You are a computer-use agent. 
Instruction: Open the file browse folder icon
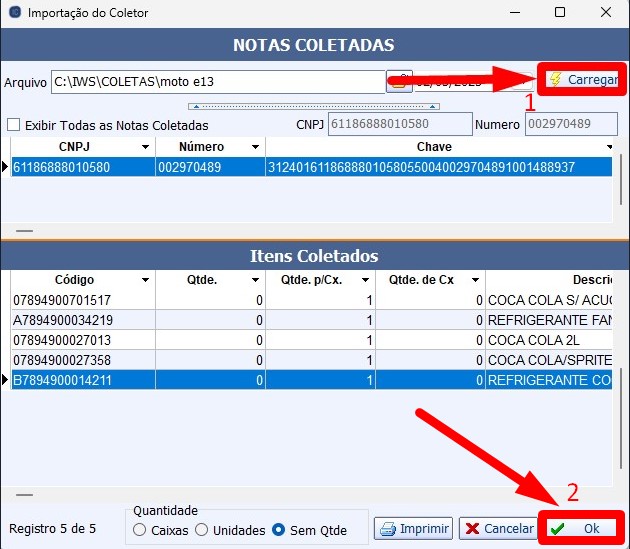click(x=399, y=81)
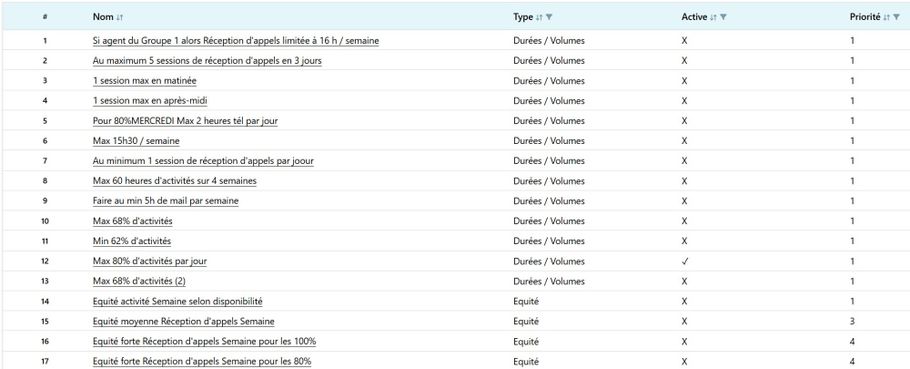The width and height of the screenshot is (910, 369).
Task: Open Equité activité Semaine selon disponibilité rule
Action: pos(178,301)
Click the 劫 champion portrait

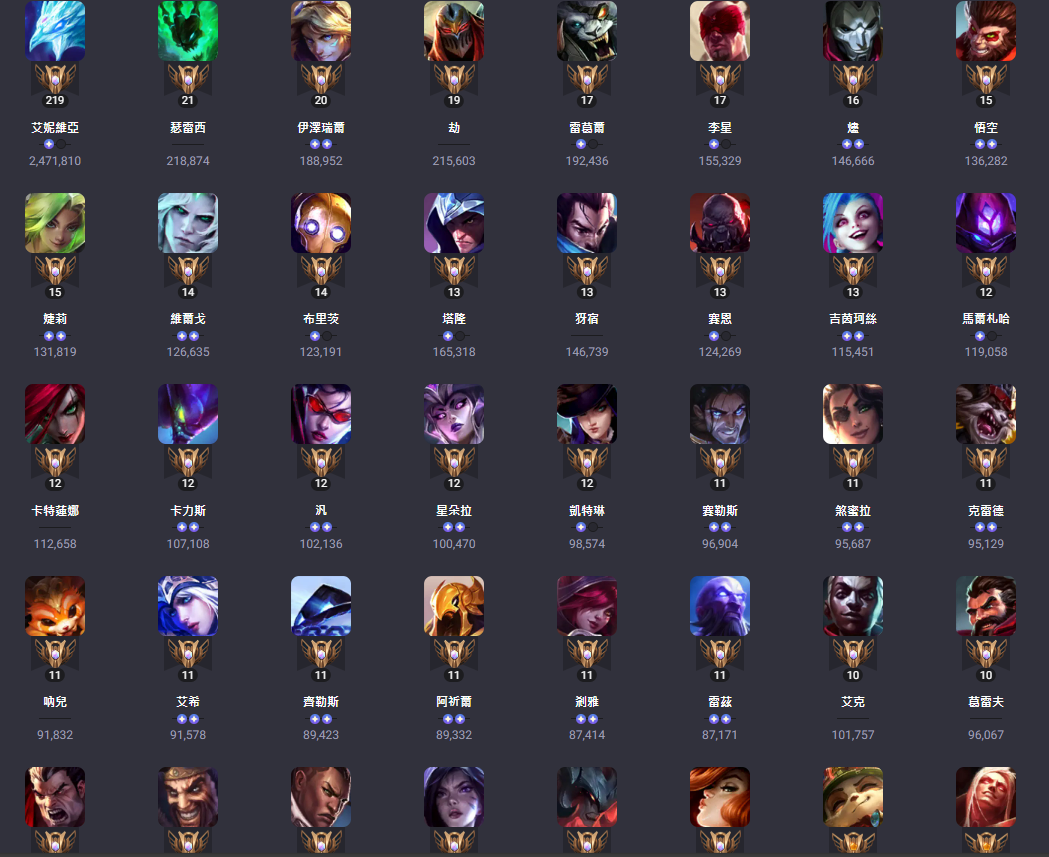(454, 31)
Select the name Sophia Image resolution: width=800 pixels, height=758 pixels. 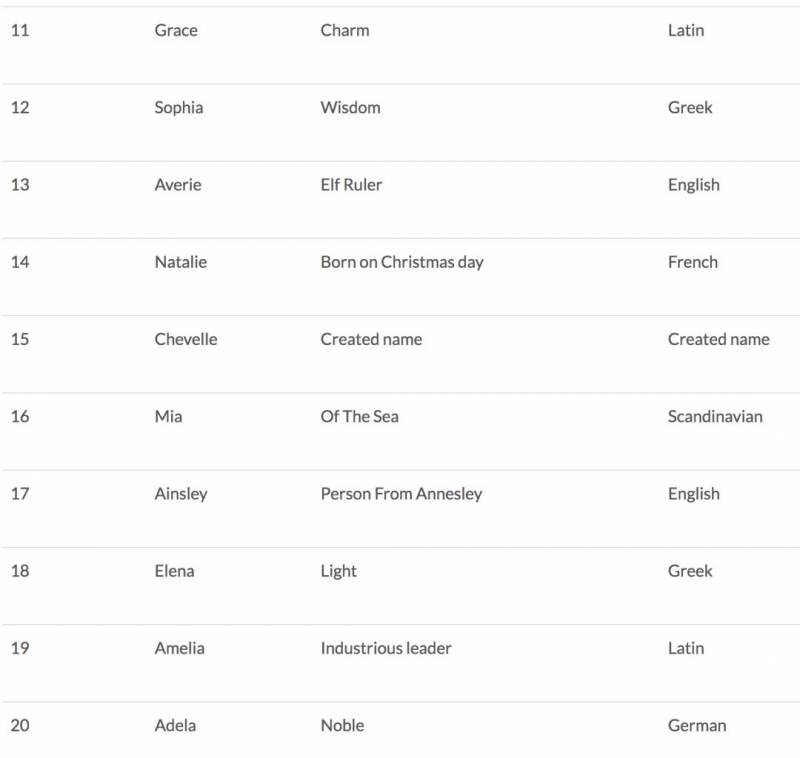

——————

■ Your instructions
Retype each line above exactly and leave out any picture.

■ Solution for this task
You are a computer-use agent. 
Instruction: Open the file browse folder icon
click(x=399, y=81)
The width and height of the screenshot is (910, 369).
Task: Open Equité activité Semaine selon disponibilité rule
Action: pos(178,301)
Click the 劫 champion portrait

(454, 31)
Select the name Sophia Image resolution: width=800 pixels, height=758 pixels. 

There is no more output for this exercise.